- TASK INSTRUCTIONS -
(1) For each statement below, decide whether it agrees with the article on Star Wars: A New Dawn. Answer yes or no and quote the article's deciding words. (a) A New Dawn was written by John Jackson Miller. (b) The novel is set after the events of Star Wars Rebels. (c) Hera Syndula is a former Jedi.
(2) Using the article on Star Wars: A New Dawn below, answer each question briefly.
(a) Under what banner has older secondary Star Wars content been placed?
(b) Who is the tyrannical ruler of the Galactic Empire?
(c) Which group tracks the content that will form the new Star Wars canon?
(3) Carry on with the article on Star Wars: A New Dawn, picking up after its last sentence.

- TEXT PROVIDED -
□ □ □ □ □
Star Wars: A New Dawn Excerpt Introduces Rebels’ Twi’lek Hero

By David Wharton | Published

This article is more than 2 years old

NewDawnWith several decades’ worth of secondary Star Wars content now relegated to the non-canon Star Wars Legends banner, George Lucas’ galaxy far, far away is set to be much more tightly knit in the future, with all the various multimedia stories now closely monitored and unfolding in a single shared universe with Lucasfilm’s official stamp of approval. The first major chunk of the new Star Wars Expanded Universe released this week in the form of Star Wars: A New Dawn, a novel set between the events of the Clone Wars ‘toon and the upcoming Star Wars Rebels. It tells the story of how two of that show’s heroes, the former Jedi Kanan Jarrus and the Twi’lek pilot Hera Syndula, first meet and join forces Now you can read a short excerpt from A New Dawn to decide if it should be on your must-read list.

The events of A New Dawn lead straight into Rebels, which focuses on the early origins of the rebellion against the Galactic Empire and its tyrannical ruler, Emperor Palpatine. Written by John Jackson Miller, it’s the first novel under the aegis of the Lucasfilm Story Group, whose job it is to keep track of all the assorted content which will form the new Star Wars canon. So details of the adventure Kanan and Hera share in A New Dawn may well be referenced in Rebels, or other new Star Wars content to follow, and they’ll certainly give you insights into the characters and animated series that you wouldn’t have otherwise.
□ □ □ □ □
- MATERIAL PROVIDED -
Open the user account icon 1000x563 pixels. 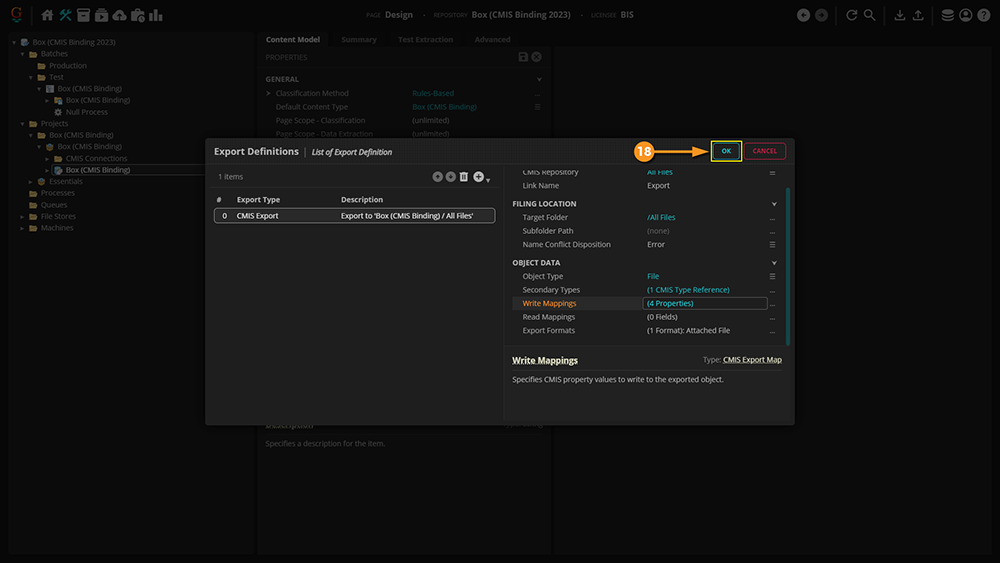pyautogui.click(x=965, y=15)
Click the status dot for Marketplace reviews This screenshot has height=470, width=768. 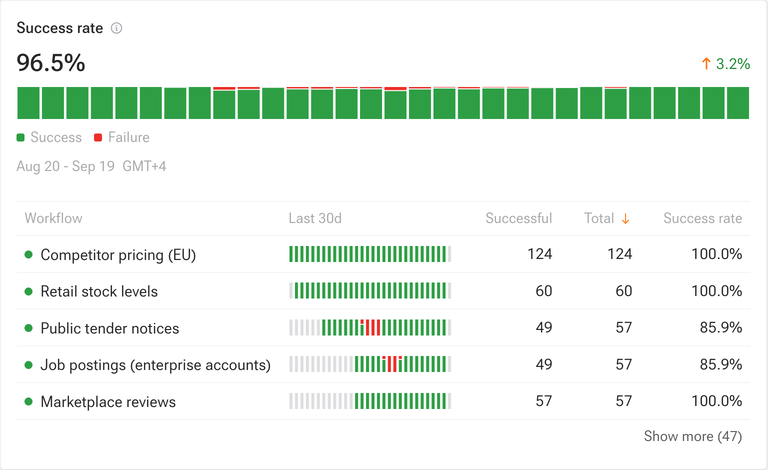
□ □ □ □ □
- RESPONSES PER TASK -
(1)
(a) Yes: "Written by John Jackson Miller"
(b) No: "a novel set between the events of the Clone Wars ‘toon and the upcoming Star Wars Rebels"
(c) No: "the former Jedi Kanan Jarrus and the Twi’lek pilot Hera Syndula"

(2)
(a) The non-canon Star Wars Legends banner
(b) Emperor Palpatine
(c) The Lucasfilm Story Group

(3)
You can read the New Dawn excerpt below, or head over to Entertainment Weekly to listen to it in audio form, with actress Vanessa Marshall — who voices Hera in Rebels — lending it her pipes. I just started reading the book last night — stay tuned for my review in the not-too-distant future — and I can tell you that this excerpt comes from very early in the book, only a few chapters in, before Kanan and Hera have crossed each other’s paths. I’ll provide a bit more context after the excerpt if you’re curious.

Hera wasn’t about to bring her ship into the Cyndan mining complex for an unauthorized landing. Joining the convoy, however, had gotten her close, and once out of sight of the Star Destroyer, she’d parked in orbit. Her ship’s small excursion vessel had taken her the rest of the way to a little maintenance outbuilding on the surface.

She’d studied just enough about the mining trade to know what to pretend to be: a maintenance tech for bulk-loader droids. The rest she’d thought up on the spot.

‘This is the wrong entrance,’ the guy inside the airlock had said.

‘Oh, gosh, I’m sorry. It’s my first day, and I’m late!’

‘And where’s your badge?’

‘I forgot. Can you believe it? My first day!’

The man had believed it, letting her pass with a smile that said he hoped she’d keep making wrong turns in the future. People of several different species found Hera appealing to look at, and she was happy to put that to use for a good cause.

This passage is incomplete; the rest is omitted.